Responding to questions, the official said these countries should start reducing the import of oil from Iran now and bring it to zero by November 4. “Without question, they should be reduced. That’s what we’ve been telling them in our bilateral meetings. They should be preparing, now, to go to zero (by November 4),” the official said.
The official said this is part of the Trump administration’s effort to isolate streams of Iranian funding and are looking to highlight the totality of Iran’s malign behaviour across the region. “We remain engaged with the EU-3 throughout this process, and we are going to continue to branch out in new countries and reach new partners as the weeks go forward,” the official said.
As such, this could emerge as a major topic of discussion between India and the US during the first 2+2 dialogue next week. External Affairs Minister Sushma Swaraj and Defence Minister Nirmala Sitharaman would be in the US next week for talks with their American counterparts Secretary of State Mike Pompeo and Defence Secretary James Mattis.
The State Department asserted that there would be no waivers under the new sanctions regime. “I would be hesitant to say ‘zero waivers ever’. I think the predisposition would be, ‘No, we’re not granting waivers’,” the official said.

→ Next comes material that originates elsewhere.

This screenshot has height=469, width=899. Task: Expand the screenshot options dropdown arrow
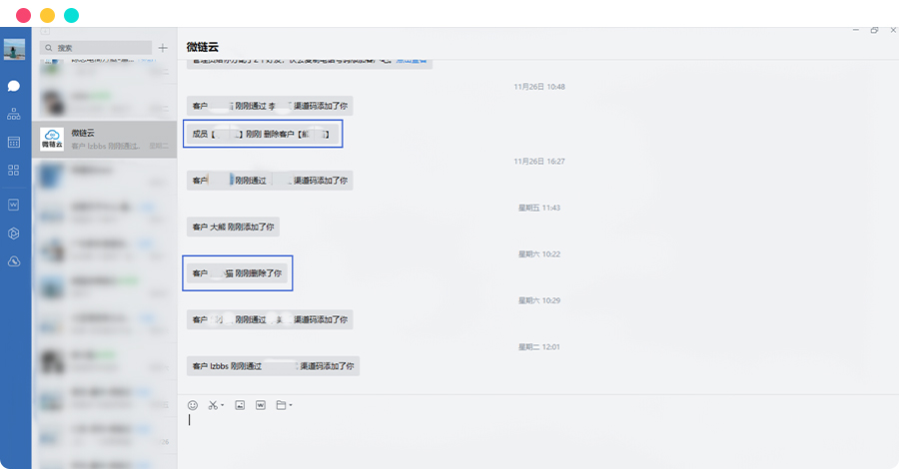[222, 406]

Noting that America’s allies are aware of its concern, the official claimed these countries want to work with the US. “I don’t want to get into the substance of each discussion I’ve had, but, for a vast majority of countries, they are willing to adhere and support our approach to this because they also view it as a threat. And it’s gotten worse since 2015, not better, on their regional activity side,” the official said.
In a recent report, the bipartisan Congressional Research Service (CRS) said as international sanctions on Iran increased in 2010-2013, India sought to preserve its longstanding ties with Iran while cooperating with the sanctions regime.
In 2010, the Reserve Bank of India ceased using a Tehran-based regional body, the Asian Clearing Union, to handle transactions with Iran. In January 2012, Iran agreed to accept India’s local currency, the rupee, to settle nearly half of its sales to India.
“During 2011-2015, India reduced its purchases of Iranian oil—at some cost to its own development—in order to receive from the US administration exemptions from sanctions. India has increased oil purchases from Iran to nearly pre-2012 levels after sanctions were lifted, and in May 2016 India agreed to transfer to Iran about USD 6.5 billion that it owed for Iranian oil shipments but which was held up for payment due to sanctions,” the report said.
“India’s position has generally been that it will only enforce sanctions authorised by UN Security Council resolutions, rendering it likely that India will resist US efforts to compel it to comply with reimposed US sanctions such as those that mandate cuts in oil purchases from Iran,” said the CRS report.